Al día siguiente, hablé con un amigo bautista sobre el anglicanismo. Cuando mencioné la línea de obispos de los apóstoles, dijo que estaba "jugando al catolicismo". Quería demostrarle que estaba equivocado, así que, testarudo como soy, me retiré y me fui a acampar solo al desierto de Anza-Borrego para arreglar todo. Pasé tiempo orando, leyendo las Escrituras y meditando. Me di cuenta de que tenía que dejar el protestantismo. Me encantaba mucho el catolicismo, pero pensaba que los católicos creían que el Papa no tenía pecado.

Me dirigí al este. Colgué íconos en la pared y mi mejor ropa dominical olía a incienso. Los sacerdotes ortodoxos ya me habían enseñado sobre la sucesión apostólica (por ejemplo, sabemos que Mateo escribió su Evangelio sólo por la Tradición; tenemos la Biblia sólo por la Tradición; etcétera). Pronto me convertí en catecúmeno en la catedral ortodoxa griega de Santa Sofía. Después de graduarme, entré a la Iglesia Ortodoxa.

Ese otoño, fui a la Facultad de Derecho Ave María en Naples, Florida. Como ortodoxo en una facultad de derecho católica, yo era un outsider. Pero eso no importó. Como alguien de sangre no oriental en la Iglesia Ortodoxa, estaba acostumbrado a estar al margen. Hablé de religión con católicos durante mi poco tiempo libre. Por lo general, yo terminaba sentado en la puerta de mi dormitorio y mi compañero de cuarto, Peter, sentado en el suyo. Normalmente hablábamos de la autoridad del Papa. Los ortodoxos están de acuerdo en que el Papa es el primado de la Iglesia y el “primero entre iguales” de los patriarcas, por lo que tuvimos pocos desacuerdos.

Sin embargo, todavía existía el concepto de infalibilidad.

“Simplemente no puedo creer que el Papa no tenga pecado”, le dije a mi compañero de cuarto.

Me miró fijamente.

"¿Qué?"

Repetí lo que había dicho.

“Estoy de acuerdo”, dijo. “Y la Iglesia católica está de acuerdo.
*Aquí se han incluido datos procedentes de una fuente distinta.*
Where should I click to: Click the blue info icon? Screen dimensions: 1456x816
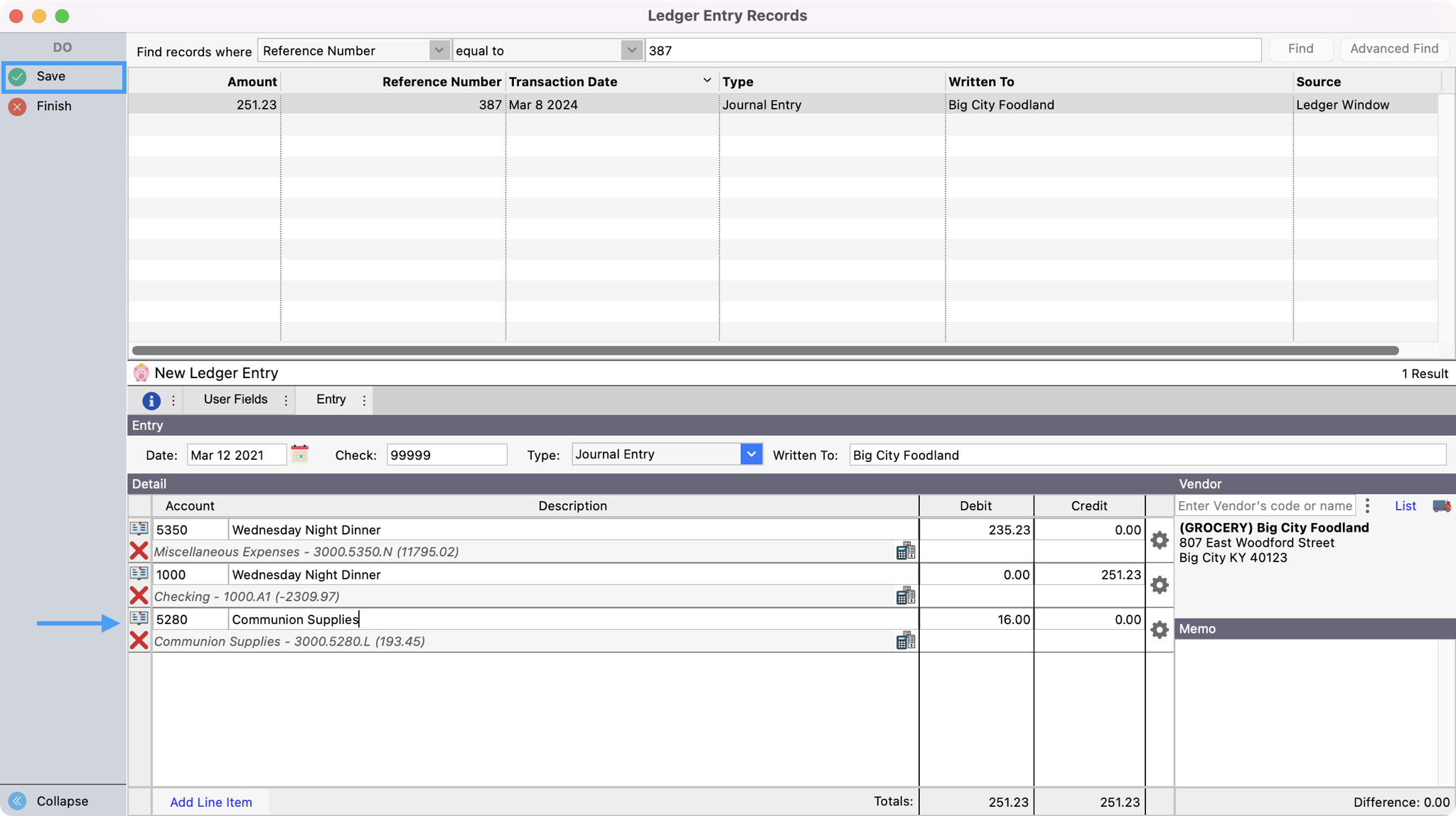coord(151,400)

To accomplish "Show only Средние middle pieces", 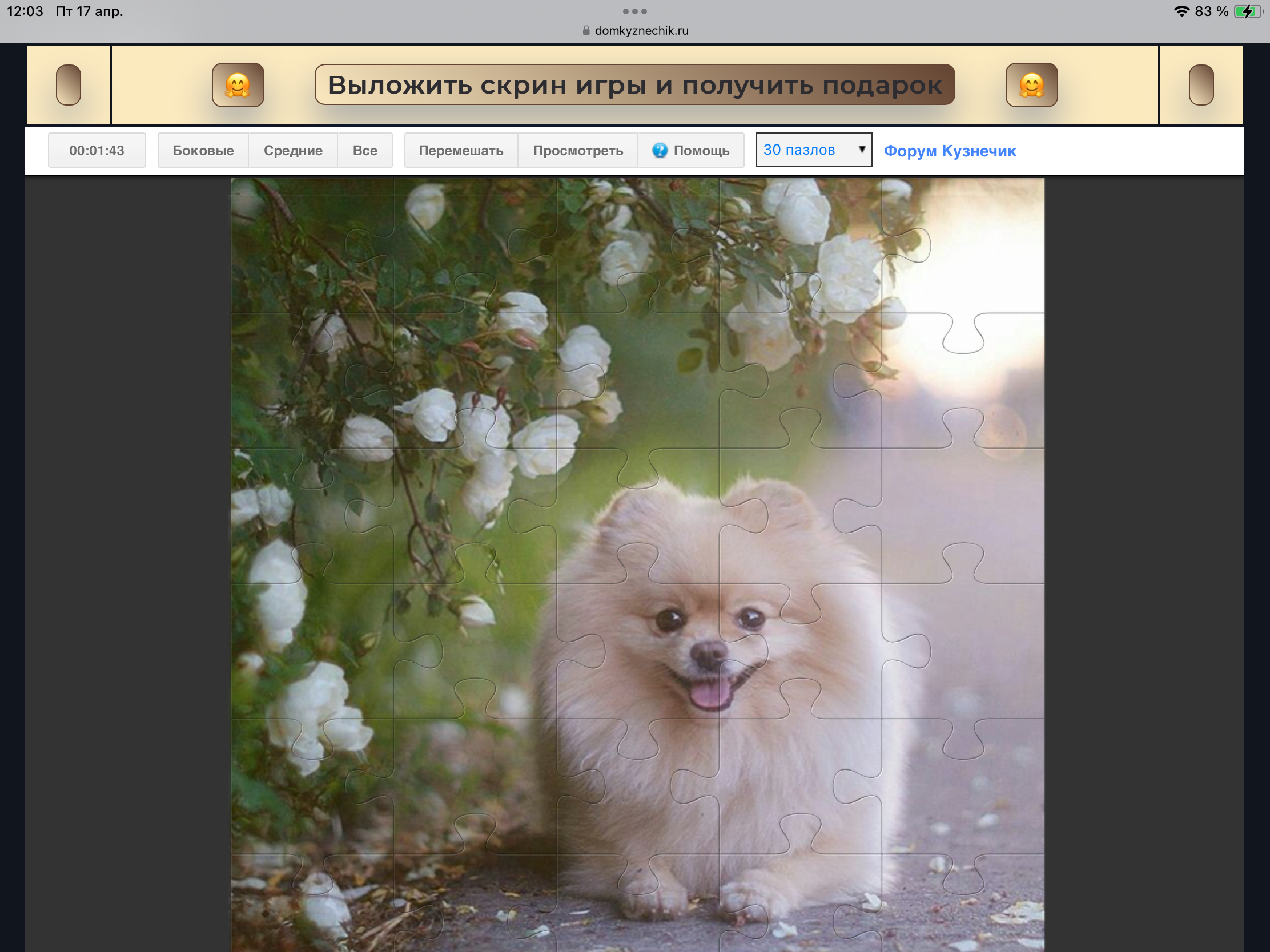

Infalible no significa sin pecado. Significa que Dios le concede la gracia de enseñar la fe y la moral libres de error. Es concretamente cuando habla desde el trono de San Pedro. Eso sólo se ha hecho unas pocas veces”.

"Oh."

En verdad, mi compañero de cuarto Peter me llevó a Roma. En cierto sentido, siempre había sido católica. Creí que Dios concedió al Papa la gracia de conducir y guiar al mundo hacia Cristo.

Al día siguiente fui por última vez a la iglesia ortodoxa. Me paré con un hermoso coro eslavo, íconos a mi alrededor e incienso flotando por las ventanas. Vi un sacerdocio válido, sacramentos válidos y, sin embargo, faltaba algo. La Sede de Pedro. El protestantismo me inculcó el amor por las Escrituras y la ortodoxia, el amor por los sacramentos. Pero tuve que irme. No al otro lado del Tíber. No, desde Grecia crucé el mar Adriático.

Mi viaje al catolicismo fue un poco inusual. Nunca tuve enseñanza e instrucción formal en la Fe. Ningún rito de iniciación cristiana para adultos. Sin confirmación. Nada. Entonces, ¿cómo logré entrar? Bueno, después de ser crismado como ortodoxo oriental, todo lo que tuve que hacer fue dar una profesión de fe ante un sacerdote (en mi caso, el capellán de la Facultad de Derecho Ave María). Antes de la profesión formal de fe, hablé con él durante algún tiempo. Él podía decir que yo conocía la Fe. Lo había estado investigando durante años. Lo investigué para argumentar en su contra. No es sorprendente que, uno por uno, mis argumentos fueran cayendo.

He tenido gente que me ha dicho indignada que lea la Biblia en lugar de la Catecismo. Otros han denunciado el catolicismo como una religión “hecha por el hombre”. Otros argumentan con vehemencia contra el rosario o las enseñanzas contra la anticoncepción, contra el Papa, etcétera. Pero prácticamente todos ellos no han hecho nada: no han leído por qué Los católicos creen lo que creen. Dicen “no estoy de acuerdo” sin conocer la premisa. Sólo no están de acuerdo con las conclusiones (el nivel superficial), no con las enseñanzas. La Iglesia tiene una instrucción formal de la Fe por su profundidad, belleza y verdad.

Originalmente no tenía la intención de convertirme en un papista que escupe incienso, pero entré a la Iglesia en 2007, en la fiesta de San Ambrosio. Fue San Ambrosio, uno de los líderes eclesiásticos más influyentes del siglo IV, quien dijo: “'Es al propio Pedro a quien Jesús le dice: 'Tú eres Pedro, y sobre esta roca edificaré mi Iglesia'. Donde está Pedro, allí está la Iglesia. Y donde está la Iglesia, no hay muerte, sino vida eterna”.